AI Does the Work, Blockchain Moves the Value A new, autonomous economic layer is solidifying where AI agents perform operational tasks and blockchain-based rails using stablecoins handle the financial settlement. This convergence is visible in new agent-to-agent OTC markets and the integration of Visa credentials into agent identity systems, forcing a rethink of the entire financial and commercial stack.
The Startup Playbook Is Being Rewritten by AI Data from Harvard shows AI-native startups are 25% smaller and flatter, while founders like Andrew Ng are championing small, generalist pods over specialized teams. This structural shift, enabled by AI's ability to automate complex work, is altering founder strategy around hiring, team composition, and capital efficiency.
Prediction Markets Face a Two-Front War of Regulation and Integrity While prediction market volume soars, the industry faces intensifying pressure. South Korea is now reviewing Polymarket for gambling violations, and a new lawsuit challenges the platform's market resolution integrity. Simultaneously, the federal-versus-state regulatory battle in the U.S. continues to escalate.
B2B GTM Shifts to Signal-Based, Founder-Led Outreach The playbook for B2B sales is moving away from volume-based cold outreach. New frameworks emphasize timing and relevance, using data-driven signals to engage prospects. Concurrently, personal profiles of founders and executives are outperforming corporate channels, making founder-led sales and authentic employee voices a primary distribution channel.
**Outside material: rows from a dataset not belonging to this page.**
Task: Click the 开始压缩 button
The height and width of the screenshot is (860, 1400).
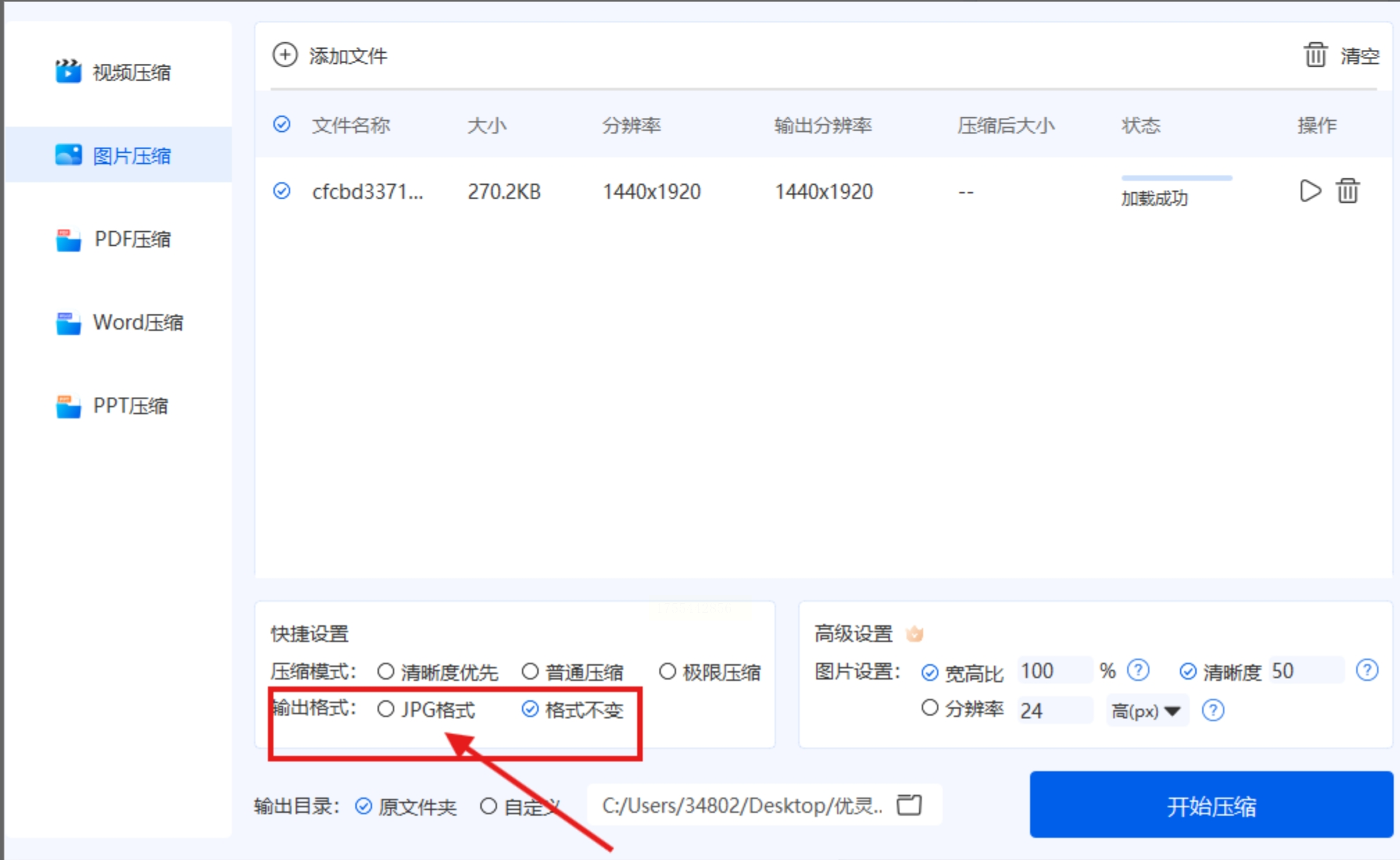Action: 1211,805
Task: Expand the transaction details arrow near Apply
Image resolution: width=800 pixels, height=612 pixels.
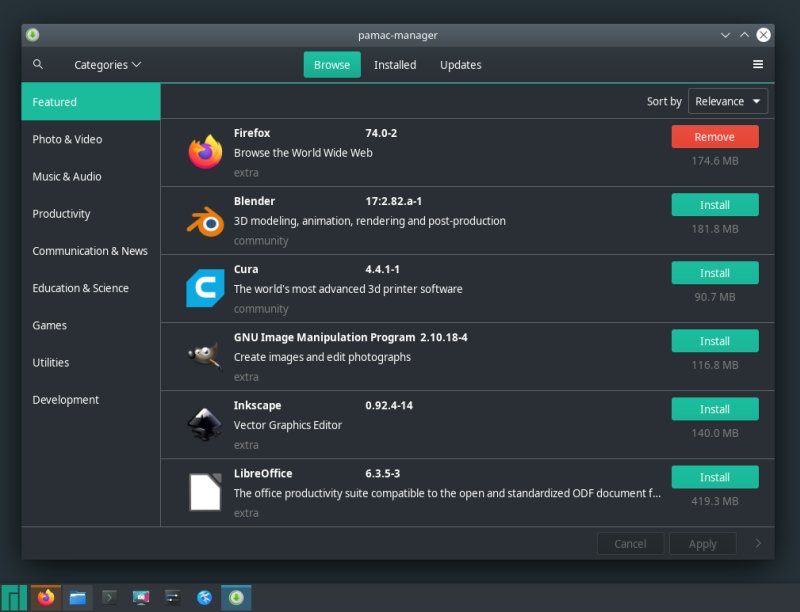Action: tap(758, 543)
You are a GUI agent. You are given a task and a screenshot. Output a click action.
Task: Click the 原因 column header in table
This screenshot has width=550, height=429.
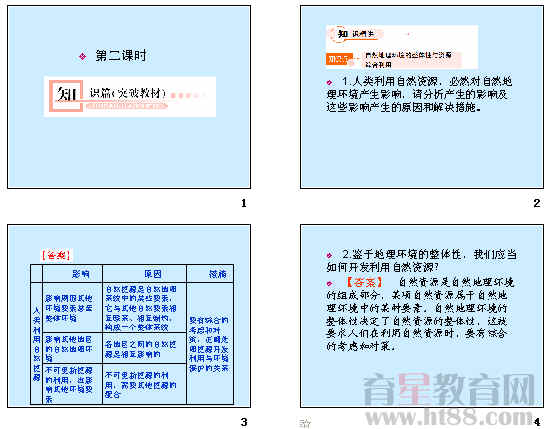(x=152, y=274)
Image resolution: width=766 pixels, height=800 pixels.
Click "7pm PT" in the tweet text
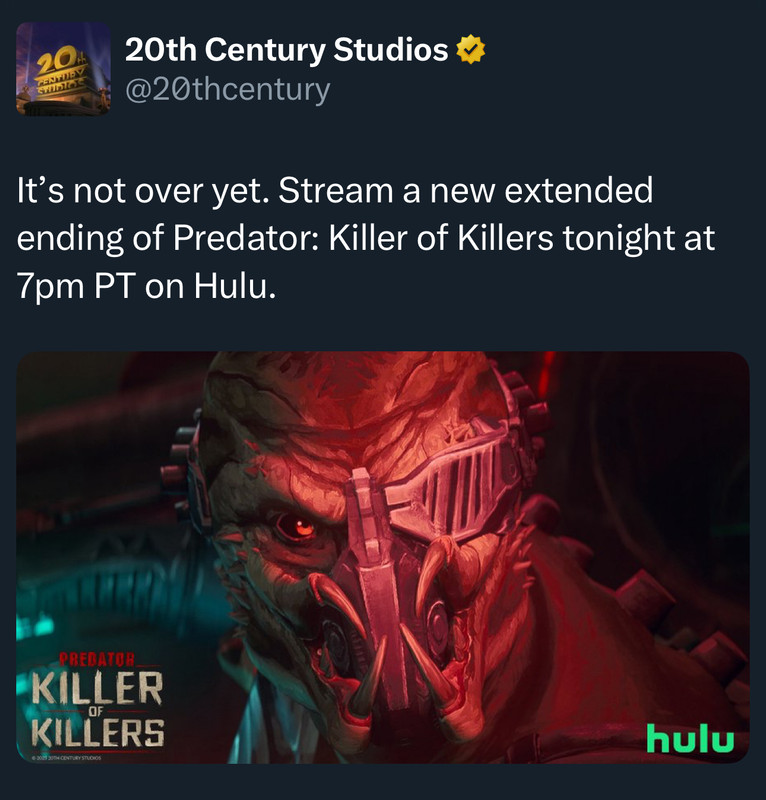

The 'Platform Extraction' Cycle Defines Creator Economy Strategy A recurring pattern is becoming clear: platforms attract creators with favorable terms, then gradually extract value by changing algorithms and revenue shares. This mechanic forces creators to focus on owning their audiences and building independent business infrastructure, a trend highlighted by the rise of localized monetization tools and a shift toward sustainable, direct-to-audience business models.
What to Expect
2026-07-08—WeAreDevelopers World Congress begins in Berlin, with a major focus on AI-assisted development.
2026-07-09—CEPR conference on 'The Economics of Longevity and Ageing' begins at the University of Cambridge.
2026-07-10—DAZN will stream the Spain vs. Belgium World Cup match with integrated blockchain-based prediction markets.